■ WHAT IS ASKED:
• a. Decide whether each statement below agrees with the painting interview, answering yes or no and quoting the words from the interview that settle it. (i) The painter does not consider themselves an antirealist. (ii) The painter has always regarded the old masters as unimportant. (iii) The interviewer says that representation, and with it painting, returned through photographic reproduction after the formalist art of 1969-70.
• b. Carry the painting interview forward from its last sentence by writing the painter's reply to the interviewer's final question.

There is, of course, an imaginary, subjective way of constructing illusory space. Using a closed space such as I use, with massive prominent volumes, heightened or foreshortened perspectives, arbitrary lighting, playing with scale, flat finishes or atmospheric degradés, and God knows what else… and all that without even counting colour… All these ways, all these possibilities for treating, manipulating illusory space prevent me from finding a fit with realism, even if I wanted to, since I find the urge to push things a little, to transfigure them, irresistible. It is part of a sense of freedom, of the possibilities I feel when I paint. It is as if I find my own elements there, a language to construct a world, a vision. I don’t think I’m an antirealist or an anti-naturalist. If the current prevailing trend were realism or naturalism, then things could be seen that way, to be sure, but I simply believe that it is impossible for me to be one or the other, sadly perhaps, since I love the landscapes of Courbet, of Corot, as well as Lucien Freud and the woodcuts of Franz Gertsch…
As regards the old masters, I like to see myself in a kind of time continuum. Why deprive oneself? Why exclude anything? I have always found the old and the not-so-old masters essential.
Ph. C.: Let me just stay with this point a little because I think it’s key to your relationship with painting and the issue of representation. You say that you haven’t been tempted by photographic reproduction, and yet it was through that medium that the issue of representation made a comeback, and with it, painting, after the formalist art of 1969-70. The other core thrust of the return to painting at that time took the form of primitivism, gesture, immediacy, the instinctive, but also of dreams of a violent and spectacular oneiric quality. This aspect of the return to painting belongs, like its more “conceptual” counterpart, to the context in which you were trained. Is the work of Cucchi, for example, or other artists of the Transavanguardia, with their schematization of space, their anti-naturalist references—particularly in their choice of colour, which appears to me to be a major characteristic of your work at the moment—resonate with you?

■ RECORD SET:

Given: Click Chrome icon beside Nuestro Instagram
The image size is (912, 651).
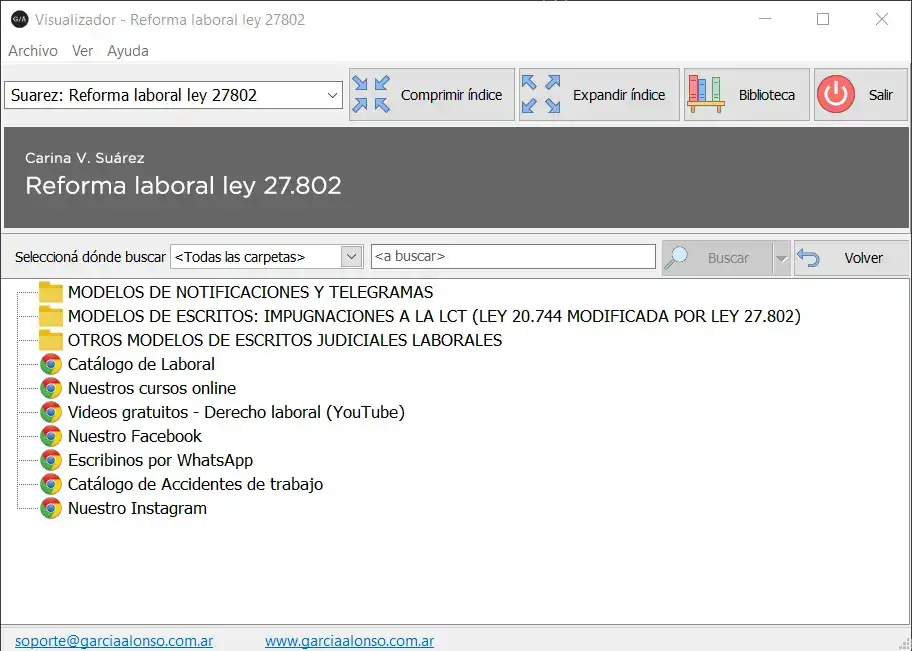Looking at the screenshot, I should 51,508.
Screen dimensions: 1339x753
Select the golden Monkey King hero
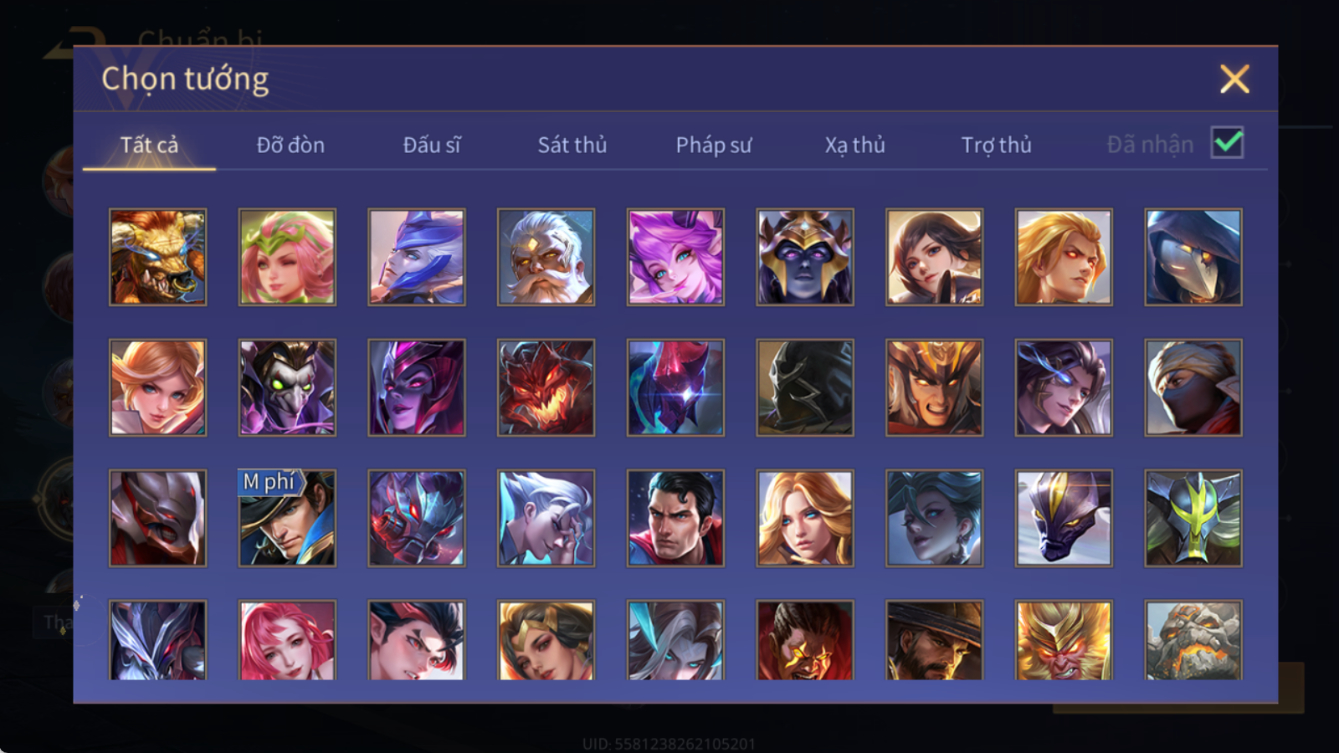coord(1064,640)
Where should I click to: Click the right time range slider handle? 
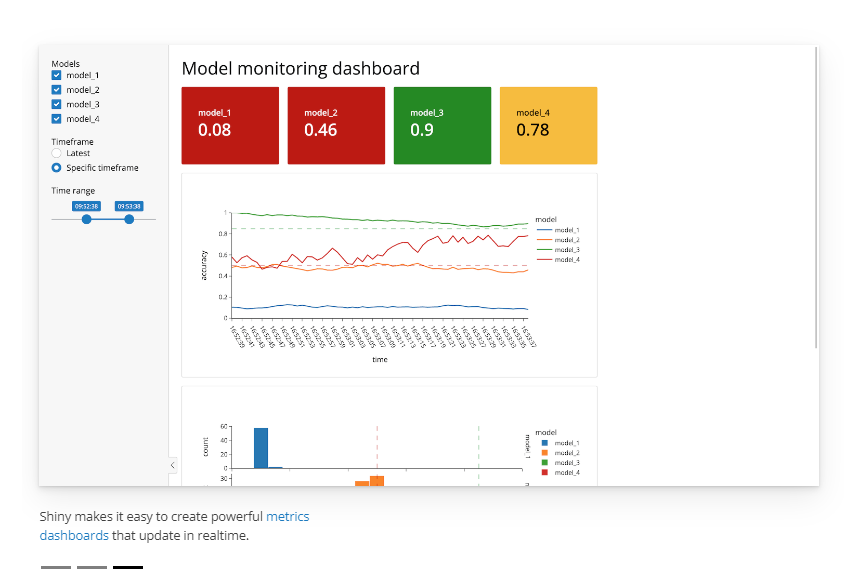point(129,220)
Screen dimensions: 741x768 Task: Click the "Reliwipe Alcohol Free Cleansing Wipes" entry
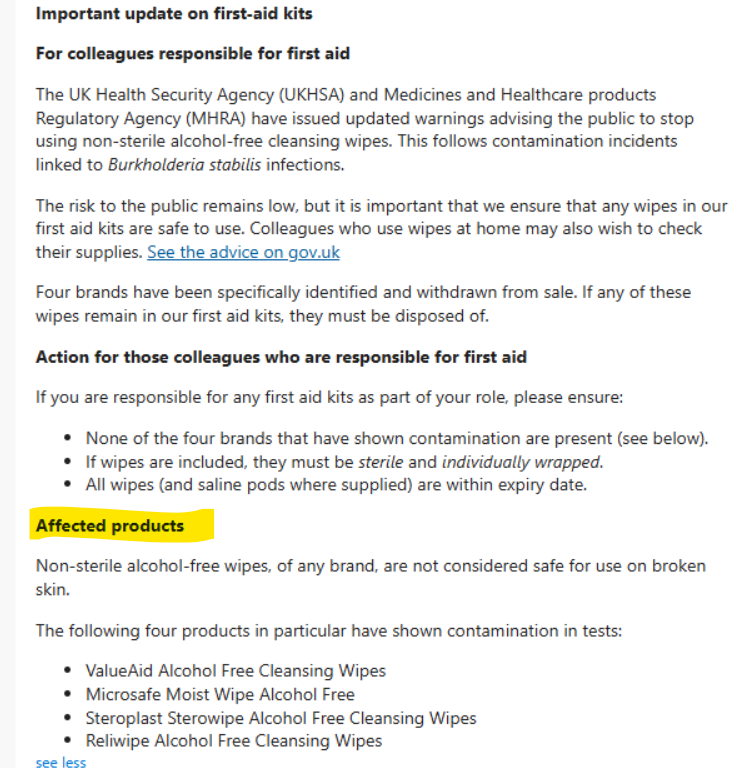click(234, 741)
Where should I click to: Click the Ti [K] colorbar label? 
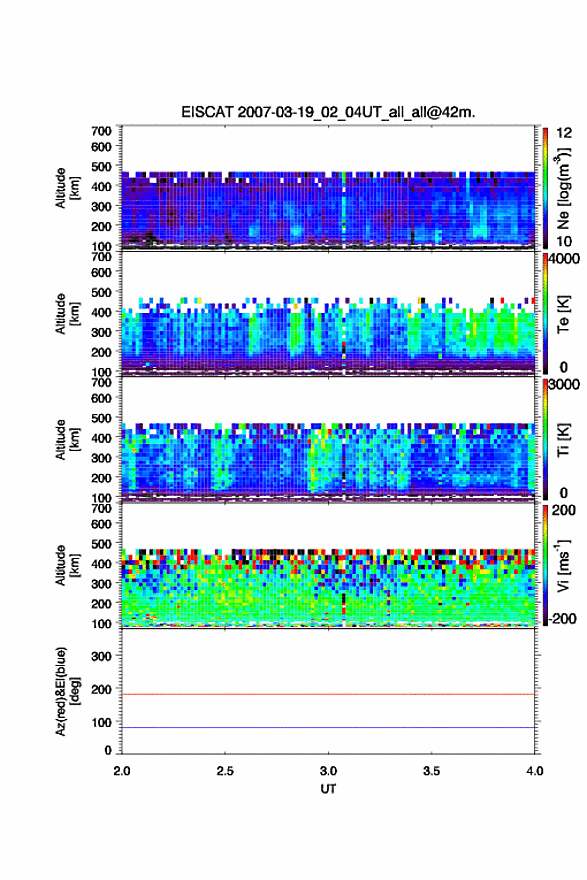[563, 440]
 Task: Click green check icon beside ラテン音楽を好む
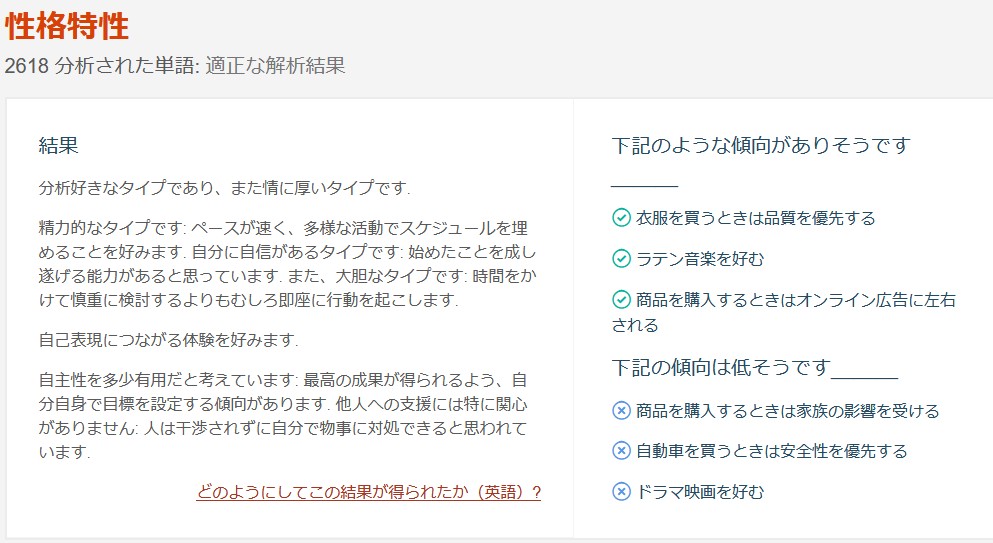[621, 259]
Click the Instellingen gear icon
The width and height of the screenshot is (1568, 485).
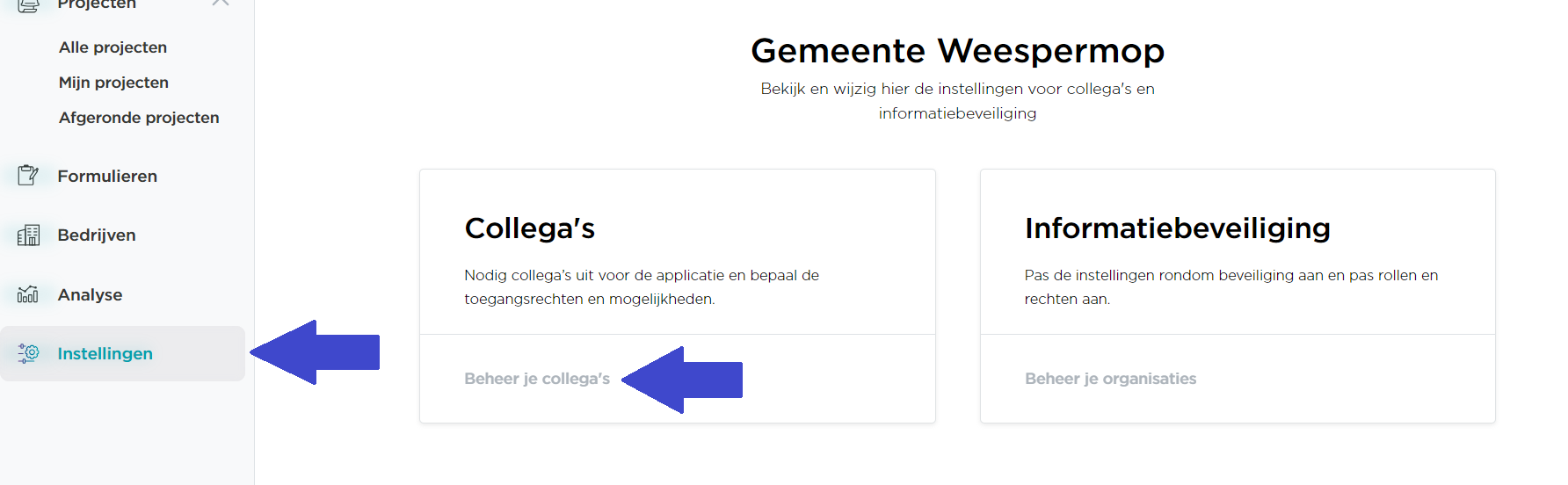click(x=28, y=353)
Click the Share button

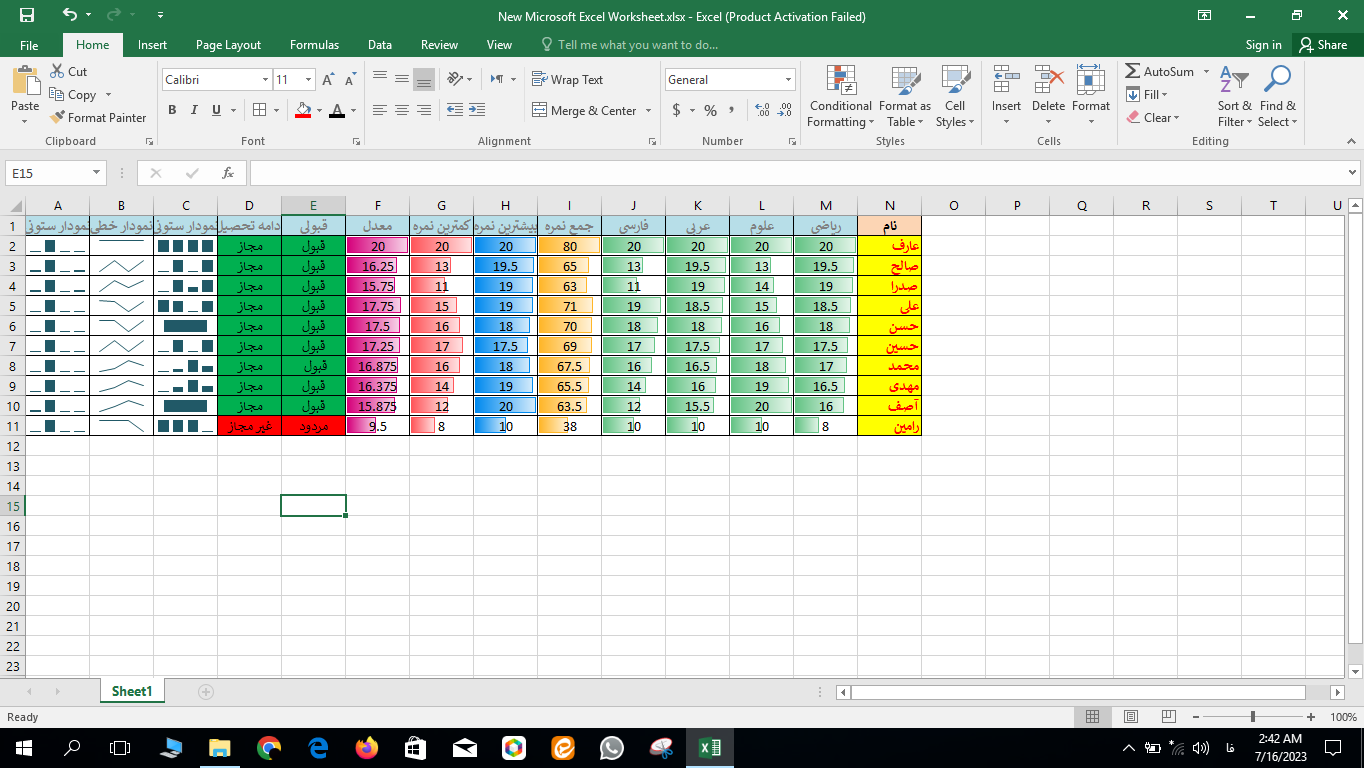point(1322,45)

■ OUTPUTS IN ORDER:
• a.
(i) Yes: "I don’t think I’m an antirealist or an anti-naturalist."
(ii) No: "I have always found the old and the not-so-old masters essential."
(iii) Yes: "it was through that medium that the issue of representation made a comeback, and with it, painting, after the formalist art of 1969-70."

• b.
P.P.: Throughout almost my entire training in Lima, and later in Geneva, I only had a rough knowledge of what was going on in contemporary art at the time. As I came from far away, I observed all that with a certain distance and felt that it had little or nothing to do with me. In my case, my decision to paint was based on a rather approximate and general knowledge of art history that began with the Renaissance and ended at the end of the 19th century. I knew a little about the early avant-garde movements of the 20th century, but I was under the impression that they had been started by painters with a solid grounding and knowledge of painting and its history, and that they were reacting by making a break with tradition. That was not my reality at all.
I was interested in finding my way in a broader and, above all, richer history than one concerned exclusively with the avant-garde periods. It also seemed to me that the avant-garde movements were a particular branch of artistic creation that neither truly represented it as a whole, nor constituted its only relevant aspects. I knew a little about pop art but almost nothing about conceptual art, minimalism or other trends of the time. It was toward the end of my studies at art school and during my time at university that I learned a lot more about the importance of the contemporary avant-garde movements and about the limitations that they held, their norms and dogma; but by then my direction was set.
The issues of the avant-gardes did not inspire me as something to follow or as something which I needed to adopt a position on or explicitly represent in my work. The choices, processes and issues of the avant-gardes had little or no bearing on how I related to life and the world. As a result, my decision to paint, particularly figurative painting, had almost nothing to do with a reaction against the extreme formalism of preceding trends or with a reflection on the return to painting and representation brought about by photography, primitivism, neo-expressionism or the Italian Transavanguardia. For me it was never about placing spontaneous subjectivity in the foreground, whether by means of brushwork, fiery treatment of the pictorial subject, or a kind of personal mythology that would only tell my own story.
I think the clearest influences in my work are the “pittura metafisica” of Giorgio de Chirico, Romanesque architecture and also much of the Italian primitives and their space, which, precisely because of their ingenuity and freedom in terms of perspective, appeared “modern” in a plastic sense. I would also like to mention a Peruvian artist of Japanese descent, Tilsa Tsuchiya. She had a major influence on my painting. My interest in the quality of pictorial surfaces and my discovery of glazing came from meeting her and my admiration for her art. Then came Piero, Rothko and his somewhat atmospheric fields of colour.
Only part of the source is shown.